Happy families are all alike, and unhappy Nuclear Fallout Families are… challenging, especially when an outsider (Jasmine Jones, who keeps a good poker face) throws the delicate balance off-kilter. The work Director Clare Shaffer has done with this cast — both in terms of the group’s uneasy camaraderie, always on the brink of dissolving; and, too, in how well the actors navigate the tight space of this intentional venue and the audience — is solid, and shows in performances that feel inhabited more often than recited. Shaffer uses Quain’s script to tell several stories at once: What does it mean to survive? What responsibility do we have to a past that has been destroyed? Are bonds made out of necessity any different than bonds made out of desire?

Quain’s script is rich in questions of this sort — some answered, some not. While left with a lot to chew over on the way home from the theater, audiences might also feel a little exhausted by some of the more pedestrian choices in the script. The aforementioned Covenant, for example, and Harvesters, and a little too much reliance on beats best left to YA stories in mazes or District 12 or that one movie where Julianne Moore is a bureaucrat too efficient at her job. The richest vein to mine in any Noah story — whether it’s Noah: Apocalypse, or Noah, who found grace in the eyes of the Lord — is in the relationships and the responses to guilt, moreso than in the sci-fi trappings. When the waters receded, the Torah’s Noah planted a vineyard and got drunk. When we meet our cast of survivors, they’re well on their way to drunkenness, too. And we’ve all been through life-changing devastations, even if they look pedestrian from the outside. Quain’s play is strongest when it centers the human.

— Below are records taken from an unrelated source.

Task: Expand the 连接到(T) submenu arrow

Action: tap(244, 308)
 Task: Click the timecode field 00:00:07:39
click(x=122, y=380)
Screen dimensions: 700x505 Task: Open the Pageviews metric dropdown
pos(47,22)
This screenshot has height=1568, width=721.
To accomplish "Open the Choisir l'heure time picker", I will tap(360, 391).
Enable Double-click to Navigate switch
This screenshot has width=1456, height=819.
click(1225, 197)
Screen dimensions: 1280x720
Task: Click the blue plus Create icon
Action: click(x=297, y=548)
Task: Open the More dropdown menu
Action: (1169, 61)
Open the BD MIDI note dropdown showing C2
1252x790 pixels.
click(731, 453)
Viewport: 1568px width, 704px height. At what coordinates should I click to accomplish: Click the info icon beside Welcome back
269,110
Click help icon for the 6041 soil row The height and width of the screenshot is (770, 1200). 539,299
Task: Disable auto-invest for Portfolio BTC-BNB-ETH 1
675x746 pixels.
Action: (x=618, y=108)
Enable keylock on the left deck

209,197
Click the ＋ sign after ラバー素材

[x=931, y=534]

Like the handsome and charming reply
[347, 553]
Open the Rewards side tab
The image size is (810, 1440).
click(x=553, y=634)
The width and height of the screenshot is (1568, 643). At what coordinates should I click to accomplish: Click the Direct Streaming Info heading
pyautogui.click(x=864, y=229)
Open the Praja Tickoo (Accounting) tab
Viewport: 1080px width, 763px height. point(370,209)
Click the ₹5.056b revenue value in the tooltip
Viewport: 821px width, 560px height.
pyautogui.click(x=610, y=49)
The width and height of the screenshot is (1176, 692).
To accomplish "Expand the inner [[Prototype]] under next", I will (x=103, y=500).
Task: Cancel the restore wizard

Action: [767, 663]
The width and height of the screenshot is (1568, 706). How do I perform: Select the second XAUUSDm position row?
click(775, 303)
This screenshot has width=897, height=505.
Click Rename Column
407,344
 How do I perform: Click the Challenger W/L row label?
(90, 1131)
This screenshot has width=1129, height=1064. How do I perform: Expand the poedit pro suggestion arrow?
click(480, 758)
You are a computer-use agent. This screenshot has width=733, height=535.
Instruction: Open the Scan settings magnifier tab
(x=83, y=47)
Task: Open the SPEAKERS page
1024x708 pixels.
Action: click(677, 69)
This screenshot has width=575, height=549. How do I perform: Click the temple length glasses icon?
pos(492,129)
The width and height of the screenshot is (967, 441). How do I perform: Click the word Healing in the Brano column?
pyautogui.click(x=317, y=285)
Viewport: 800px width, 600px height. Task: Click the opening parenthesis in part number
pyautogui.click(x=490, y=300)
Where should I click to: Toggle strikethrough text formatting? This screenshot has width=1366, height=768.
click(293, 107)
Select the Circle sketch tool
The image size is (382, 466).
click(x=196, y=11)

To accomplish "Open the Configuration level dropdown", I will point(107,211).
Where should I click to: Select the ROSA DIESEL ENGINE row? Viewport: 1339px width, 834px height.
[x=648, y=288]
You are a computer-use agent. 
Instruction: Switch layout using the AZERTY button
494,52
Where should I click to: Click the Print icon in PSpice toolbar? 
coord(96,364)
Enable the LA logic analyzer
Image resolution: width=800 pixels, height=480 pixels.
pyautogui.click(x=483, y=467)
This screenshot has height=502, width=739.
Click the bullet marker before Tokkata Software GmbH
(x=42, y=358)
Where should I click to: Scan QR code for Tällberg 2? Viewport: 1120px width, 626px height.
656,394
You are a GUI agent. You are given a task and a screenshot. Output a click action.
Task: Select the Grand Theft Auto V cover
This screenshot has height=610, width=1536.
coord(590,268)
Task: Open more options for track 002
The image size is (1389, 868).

It’s a play that is not without its challenges — to comfort, to attention, to patience — but for the right audience, it is often a revelation of how exciting and electric live theater can be.

Running Time: Two hours, with one 10-minute intermission.

Noah: Apocalypse plays through September 18, 2017, at LiveArtDC performing at DC Reynolds Bar – 3628 Georgia Ave. NW, in Washington D.C. For tickets, purchase them at the venue or online.



  1. Thanks for the review.

    There are actually about 16 bar chairs readily available on a first come first serve basis. The floor seating only accommodates maybe 6-7 people and there is plenty of standing room.

    Heather Whitpan
    Producing Artistic Director

  2. I know there’s a call elsewhere to remove this review since it’s only based on the first half of the show and so maybe this will be moot within a few hours, but as a playwright, director, and actor I take strong exception to the assertion by a critic that the “richest vein to mine in any Noah story . . . is in the relationships and the responses to guilt, moreso than in the sci-fi trappings.” Narrow absolutes are rarely useful in the creation of and response to art, and the critic even more than the artist is charged with responding to what was created not asserting what s/he would have created and/or defining the only “vein” in which anyone might reasonably hit pay dirt. Next time, maybe, “I was left uncertain about what was gained by the use of Noah as a framing device when some of the key dynamics of that Bible story were not emphasized, though perhaps the absence of an ‘expected’ level of guilt was meant as deliberate commentary on people today:” a sentence, of course, that would be easier to include if the critic had seen the whole show.